We previously showed that protein overexpression of actinin-4 was associated with prognosis in early stage lung adenocarcinoma.
We measured actinin-4 protein levels in patients with completely resected stage II or IIIA lung adenocarcinoma using immunohistochemistry (IHC) and then retrospectively compared survival between adjuvant chemotherapy and observation groups.
A total of 148 eligible patients were classified into actinin-4 positive (n = 75) or actinin-4 negative cases (n = 73) by IHC.
In the actinin-4 positive cases, patients with adjuvant chemotherapy survived longer than those with observation (HR: 0.307; p = 0.028).
In contrast, in the actinin-4 negative cases, no significant survival benefit was noted with adjuvant chemotherapy (HR = 0.926; p = 0.876).
One of the limitations is that this was a small sample size, retrospective study.
Another limitation is that we did not identify the usefulness of this predictive biomarker for NSCLCs including squamous cell carcinoma and large cell carcinoma.
Overexpression of actinin-4 assessed by IHC is not only a prognostic marker but also potentially a predictive biomarker of the efficacy of adjuvant chemotherapy for patients with stage II or IIIA adenocarcinoma of the lung.
We are planning a multicenter, prospective, observational study to examine this possibility.
Financial & competing interests disclosure
This work was supported by the Japan Agency for Medical Research and Development (AMED) Practical Research for Innovation Cancer Control (15ck0106101h0002, K Honda), the AMED Project for Cancer Research And Therapeutic Evolution (P-CREATE) (17cm0106403h0002, K Honda), AMED CREST (17gm0710010h0104 and 17gm0710013h0304, K Honda), a Grant-in Aid for Scientific Research (B) (16H05547), and by the Ministry of Education, Culture, Sports, Science and Technology (METX) of Japan (16K15833, K Honda). The authors have no other relevant affiliations or financial involvement with any organization or entity with a financial interest in or financial conflict with the subject matter or materials discussed in the manuscript apart from those disclosed.
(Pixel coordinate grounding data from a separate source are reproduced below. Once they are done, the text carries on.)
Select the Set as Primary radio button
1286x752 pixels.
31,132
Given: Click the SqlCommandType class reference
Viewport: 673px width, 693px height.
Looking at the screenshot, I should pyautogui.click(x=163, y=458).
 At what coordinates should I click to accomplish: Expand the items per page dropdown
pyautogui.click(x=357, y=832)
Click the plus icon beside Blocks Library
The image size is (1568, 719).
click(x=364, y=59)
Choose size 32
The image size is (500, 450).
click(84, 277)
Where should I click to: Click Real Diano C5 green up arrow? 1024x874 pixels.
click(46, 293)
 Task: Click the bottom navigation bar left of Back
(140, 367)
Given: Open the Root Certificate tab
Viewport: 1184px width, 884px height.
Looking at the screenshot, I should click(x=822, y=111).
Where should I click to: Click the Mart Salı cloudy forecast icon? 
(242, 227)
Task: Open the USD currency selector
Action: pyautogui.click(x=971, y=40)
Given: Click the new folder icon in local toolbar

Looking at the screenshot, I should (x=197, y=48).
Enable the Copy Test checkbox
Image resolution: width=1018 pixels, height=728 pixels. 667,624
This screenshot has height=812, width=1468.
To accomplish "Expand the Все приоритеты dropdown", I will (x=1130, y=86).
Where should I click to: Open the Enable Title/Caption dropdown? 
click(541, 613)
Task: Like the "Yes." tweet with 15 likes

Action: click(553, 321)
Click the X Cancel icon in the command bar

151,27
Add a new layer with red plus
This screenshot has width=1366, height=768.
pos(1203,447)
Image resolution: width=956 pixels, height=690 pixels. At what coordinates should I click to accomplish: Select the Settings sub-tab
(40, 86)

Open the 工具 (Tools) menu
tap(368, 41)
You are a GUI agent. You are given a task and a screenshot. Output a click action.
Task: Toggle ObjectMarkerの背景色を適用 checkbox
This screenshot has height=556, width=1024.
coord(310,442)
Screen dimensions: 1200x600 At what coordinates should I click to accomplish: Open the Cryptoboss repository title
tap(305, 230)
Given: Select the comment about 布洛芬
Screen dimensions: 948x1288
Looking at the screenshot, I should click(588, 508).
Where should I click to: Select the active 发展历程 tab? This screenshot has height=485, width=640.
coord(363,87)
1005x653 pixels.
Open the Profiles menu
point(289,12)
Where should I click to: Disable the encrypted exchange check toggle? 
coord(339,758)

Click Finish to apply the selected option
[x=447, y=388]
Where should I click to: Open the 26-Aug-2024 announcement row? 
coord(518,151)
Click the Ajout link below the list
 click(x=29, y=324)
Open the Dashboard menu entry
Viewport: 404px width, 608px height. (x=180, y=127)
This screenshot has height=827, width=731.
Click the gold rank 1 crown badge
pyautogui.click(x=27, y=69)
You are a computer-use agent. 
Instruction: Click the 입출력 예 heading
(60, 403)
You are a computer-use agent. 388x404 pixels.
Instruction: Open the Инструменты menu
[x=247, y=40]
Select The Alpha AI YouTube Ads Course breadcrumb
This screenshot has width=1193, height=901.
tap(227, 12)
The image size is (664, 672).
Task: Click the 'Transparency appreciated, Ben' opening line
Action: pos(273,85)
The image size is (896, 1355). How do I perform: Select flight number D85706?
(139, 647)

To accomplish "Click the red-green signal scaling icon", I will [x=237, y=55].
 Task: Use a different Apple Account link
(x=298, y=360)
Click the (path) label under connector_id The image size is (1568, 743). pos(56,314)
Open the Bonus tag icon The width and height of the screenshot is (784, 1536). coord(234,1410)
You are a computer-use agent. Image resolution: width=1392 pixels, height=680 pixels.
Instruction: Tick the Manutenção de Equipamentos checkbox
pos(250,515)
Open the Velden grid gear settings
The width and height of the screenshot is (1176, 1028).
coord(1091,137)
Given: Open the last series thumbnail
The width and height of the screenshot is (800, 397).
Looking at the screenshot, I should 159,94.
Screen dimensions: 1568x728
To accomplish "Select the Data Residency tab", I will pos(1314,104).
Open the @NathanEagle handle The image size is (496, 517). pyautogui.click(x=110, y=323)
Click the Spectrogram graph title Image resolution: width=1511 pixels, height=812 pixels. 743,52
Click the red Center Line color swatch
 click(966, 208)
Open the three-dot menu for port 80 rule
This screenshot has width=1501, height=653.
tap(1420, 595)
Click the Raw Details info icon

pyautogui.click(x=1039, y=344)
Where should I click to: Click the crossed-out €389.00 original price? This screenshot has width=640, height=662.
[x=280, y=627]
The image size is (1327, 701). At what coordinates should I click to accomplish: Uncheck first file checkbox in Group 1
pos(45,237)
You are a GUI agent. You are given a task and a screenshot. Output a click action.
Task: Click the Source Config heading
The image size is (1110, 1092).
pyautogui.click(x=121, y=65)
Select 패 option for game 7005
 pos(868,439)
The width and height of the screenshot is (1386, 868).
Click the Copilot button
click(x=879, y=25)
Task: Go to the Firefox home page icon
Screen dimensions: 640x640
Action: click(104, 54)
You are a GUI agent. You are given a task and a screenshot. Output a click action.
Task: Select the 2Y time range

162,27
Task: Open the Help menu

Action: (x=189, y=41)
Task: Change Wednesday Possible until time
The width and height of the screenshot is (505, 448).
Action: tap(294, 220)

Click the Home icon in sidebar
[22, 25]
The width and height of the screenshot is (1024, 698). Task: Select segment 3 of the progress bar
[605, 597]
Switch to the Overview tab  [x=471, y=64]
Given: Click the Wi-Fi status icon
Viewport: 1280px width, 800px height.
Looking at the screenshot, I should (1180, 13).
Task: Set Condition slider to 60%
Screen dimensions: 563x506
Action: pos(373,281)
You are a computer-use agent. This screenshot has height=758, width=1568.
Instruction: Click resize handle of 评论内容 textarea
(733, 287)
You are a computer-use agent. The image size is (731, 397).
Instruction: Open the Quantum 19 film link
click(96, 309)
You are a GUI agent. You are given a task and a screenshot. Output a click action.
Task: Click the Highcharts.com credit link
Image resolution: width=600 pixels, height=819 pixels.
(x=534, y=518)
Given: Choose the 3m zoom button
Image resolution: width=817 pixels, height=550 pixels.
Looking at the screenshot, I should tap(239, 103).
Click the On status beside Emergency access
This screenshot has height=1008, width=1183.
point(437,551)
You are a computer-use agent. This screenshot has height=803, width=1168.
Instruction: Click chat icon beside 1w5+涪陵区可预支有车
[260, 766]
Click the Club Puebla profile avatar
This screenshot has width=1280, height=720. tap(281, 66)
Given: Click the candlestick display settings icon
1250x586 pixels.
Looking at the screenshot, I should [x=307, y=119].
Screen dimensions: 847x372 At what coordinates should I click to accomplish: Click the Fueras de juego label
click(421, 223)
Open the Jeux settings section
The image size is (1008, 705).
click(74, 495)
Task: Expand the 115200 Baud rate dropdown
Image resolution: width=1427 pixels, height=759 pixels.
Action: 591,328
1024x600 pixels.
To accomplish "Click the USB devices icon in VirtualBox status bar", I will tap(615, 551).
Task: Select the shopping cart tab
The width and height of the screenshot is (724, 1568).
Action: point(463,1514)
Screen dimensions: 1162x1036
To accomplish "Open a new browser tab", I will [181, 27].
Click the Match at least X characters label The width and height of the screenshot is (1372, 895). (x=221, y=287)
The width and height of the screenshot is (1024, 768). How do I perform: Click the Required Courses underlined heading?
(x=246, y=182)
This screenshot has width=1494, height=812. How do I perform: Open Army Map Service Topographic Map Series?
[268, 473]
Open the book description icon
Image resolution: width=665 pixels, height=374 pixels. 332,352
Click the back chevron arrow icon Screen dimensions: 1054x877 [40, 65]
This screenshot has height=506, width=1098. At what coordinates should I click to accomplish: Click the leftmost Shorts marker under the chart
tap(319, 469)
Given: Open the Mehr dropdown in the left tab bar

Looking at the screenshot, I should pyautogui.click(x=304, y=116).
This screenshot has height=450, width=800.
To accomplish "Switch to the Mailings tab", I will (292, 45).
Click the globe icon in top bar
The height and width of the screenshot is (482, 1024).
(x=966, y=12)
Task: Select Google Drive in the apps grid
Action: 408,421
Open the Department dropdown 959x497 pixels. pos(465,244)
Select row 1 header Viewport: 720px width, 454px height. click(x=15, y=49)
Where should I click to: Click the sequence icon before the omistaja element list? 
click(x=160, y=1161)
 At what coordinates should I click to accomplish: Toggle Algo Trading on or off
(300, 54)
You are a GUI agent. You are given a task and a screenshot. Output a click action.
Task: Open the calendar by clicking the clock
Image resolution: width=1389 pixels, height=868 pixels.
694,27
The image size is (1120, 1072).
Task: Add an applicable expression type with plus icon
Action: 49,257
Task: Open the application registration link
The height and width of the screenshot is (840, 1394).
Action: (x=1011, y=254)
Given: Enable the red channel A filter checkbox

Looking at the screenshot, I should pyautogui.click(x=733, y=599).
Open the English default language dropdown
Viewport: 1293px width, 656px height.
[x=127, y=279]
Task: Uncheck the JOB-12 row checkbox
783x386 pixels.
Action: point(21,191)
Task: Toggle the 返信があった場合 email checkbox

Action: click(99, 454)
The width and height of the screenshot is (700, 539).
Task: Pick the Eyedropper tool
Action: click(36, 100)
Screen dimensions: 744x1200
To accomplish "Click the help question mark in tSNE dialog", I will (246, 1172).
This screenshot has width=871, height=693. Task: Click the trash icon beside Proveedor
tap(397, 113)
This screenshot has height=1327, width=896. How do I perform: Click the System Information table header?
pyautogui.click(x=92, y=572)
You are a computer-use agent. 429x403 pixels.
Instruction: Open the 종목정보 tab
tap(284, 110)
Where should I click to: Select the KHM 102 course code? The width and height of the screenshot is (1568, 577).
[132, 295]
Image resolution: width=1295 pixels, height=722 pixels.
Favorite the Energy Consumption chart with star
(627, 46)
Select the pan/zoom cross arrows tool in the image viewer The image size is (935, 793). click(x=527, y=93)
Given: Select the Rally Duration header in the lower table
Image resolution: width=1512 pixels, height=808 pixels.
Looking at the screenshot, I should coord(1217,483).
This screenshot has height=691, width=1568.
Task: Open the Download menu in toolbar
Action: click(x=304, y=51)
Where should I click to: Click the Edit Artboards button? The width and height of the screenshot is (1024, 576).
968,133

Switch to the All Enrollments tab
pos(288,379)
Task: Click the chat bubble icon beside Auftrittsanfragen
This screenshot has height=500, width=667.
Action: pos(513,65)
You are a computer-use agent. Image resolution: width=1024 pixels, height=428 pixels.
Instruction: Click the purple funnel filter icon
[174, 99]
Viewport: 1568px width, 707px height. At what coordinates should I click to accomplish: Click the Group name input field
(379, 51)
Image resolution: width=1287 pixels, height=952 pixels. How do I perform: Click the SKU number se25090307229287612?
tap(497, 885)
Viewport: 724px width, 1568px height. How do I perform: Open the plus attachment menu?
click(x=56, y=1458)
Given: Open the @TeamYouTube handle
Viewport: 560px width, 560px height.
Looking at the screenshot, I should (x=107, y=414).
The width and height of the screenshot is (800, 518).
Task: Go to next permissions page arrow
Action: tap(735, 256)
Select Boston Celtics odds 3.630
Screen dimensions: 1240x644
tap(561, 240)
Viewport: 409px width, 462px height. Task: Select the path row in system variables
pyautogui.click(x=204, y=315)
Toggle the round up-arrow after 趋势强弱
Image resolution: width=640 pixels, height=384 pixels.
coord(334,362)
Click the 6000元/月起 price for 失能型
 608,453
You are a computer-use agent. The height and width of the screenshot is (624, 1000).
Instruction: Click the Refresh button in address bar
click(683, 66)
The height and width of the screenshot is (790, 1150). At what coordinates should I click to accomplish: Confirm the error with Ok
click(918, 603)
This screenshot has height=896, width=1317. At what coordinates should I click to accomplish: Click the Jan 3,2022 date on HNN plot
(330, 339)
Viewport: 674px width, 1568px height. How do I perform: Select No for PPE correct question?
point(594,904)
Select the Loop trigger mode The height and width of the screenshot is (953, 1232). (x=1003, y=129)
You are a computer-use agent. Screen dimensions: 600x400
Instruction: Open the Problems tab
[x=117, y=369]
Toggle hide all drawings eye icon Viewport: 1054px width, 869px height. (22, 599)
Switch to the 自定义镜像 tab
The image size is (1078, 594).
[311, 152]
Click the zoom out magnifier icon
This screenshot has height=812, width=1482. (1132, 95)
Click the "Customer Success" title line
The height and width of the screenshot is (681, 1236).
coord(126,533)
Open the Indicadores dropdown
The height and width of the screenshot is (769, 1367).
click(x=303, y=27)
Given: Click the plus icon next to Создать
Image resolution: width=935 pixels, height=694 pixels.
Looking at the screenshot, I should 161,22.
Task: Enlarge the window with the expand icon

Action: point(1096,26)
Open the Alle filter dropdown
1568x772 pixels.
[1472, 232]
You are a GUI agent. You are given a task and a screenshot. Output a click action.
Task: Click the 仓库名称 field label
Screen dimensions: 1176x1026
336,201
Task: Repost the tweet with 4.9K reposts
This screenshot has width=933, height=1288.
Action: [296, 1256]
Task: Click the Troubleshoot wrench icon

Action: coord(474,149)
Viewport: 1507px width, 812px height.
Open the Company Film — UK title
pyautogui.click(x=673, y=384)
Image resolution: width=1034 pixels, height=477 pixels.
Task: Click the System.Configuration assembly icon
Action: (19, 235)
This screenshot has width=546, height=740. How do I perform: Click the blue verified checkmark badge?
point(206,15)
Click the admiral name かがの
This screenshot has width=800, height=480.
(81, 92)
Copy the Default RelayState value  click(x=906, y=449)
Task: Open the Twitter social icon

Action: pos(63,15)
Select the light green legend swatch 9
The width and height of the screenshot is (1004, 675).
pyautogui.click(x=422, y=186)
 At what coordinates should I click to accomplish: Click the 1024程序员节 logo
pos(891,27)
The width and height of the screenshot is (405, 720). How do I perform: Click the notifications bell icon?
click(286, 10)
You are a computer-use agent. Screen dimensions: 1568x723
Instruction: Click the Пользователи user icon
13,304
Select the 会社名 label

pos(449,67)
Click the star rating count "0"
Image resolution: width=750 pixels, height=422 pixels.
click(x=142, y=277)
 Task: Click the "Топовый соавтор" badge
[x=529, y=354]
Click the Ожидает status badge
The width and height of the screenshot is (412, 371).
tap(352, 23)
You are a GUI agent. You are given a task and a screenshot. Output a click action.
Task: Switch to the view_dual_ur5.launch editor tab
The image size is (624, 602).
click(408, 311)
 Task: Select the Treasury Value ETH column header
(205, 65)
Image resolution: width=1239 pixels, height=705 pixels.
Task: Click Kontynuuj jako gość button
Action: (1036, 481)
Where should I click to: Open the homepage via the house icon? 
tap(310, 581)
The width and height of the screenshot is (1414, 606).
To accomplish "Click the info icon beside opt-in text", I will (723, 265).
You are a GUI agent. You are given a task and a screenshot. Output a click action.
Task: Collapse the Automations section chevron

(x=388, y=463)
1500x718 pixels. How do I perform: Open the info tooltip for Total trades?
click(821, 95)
No writing assistance was utilized in the production of this manuscript.
Ethical conduct of research
This study was conducted with the approval of the Institutional Review Board of the NCC. The procedures followed were in accordance with the ethical standards of the responsible committee on human experimentation (institutional or regional) and with the Helsinki Declaration of the World Medical Association.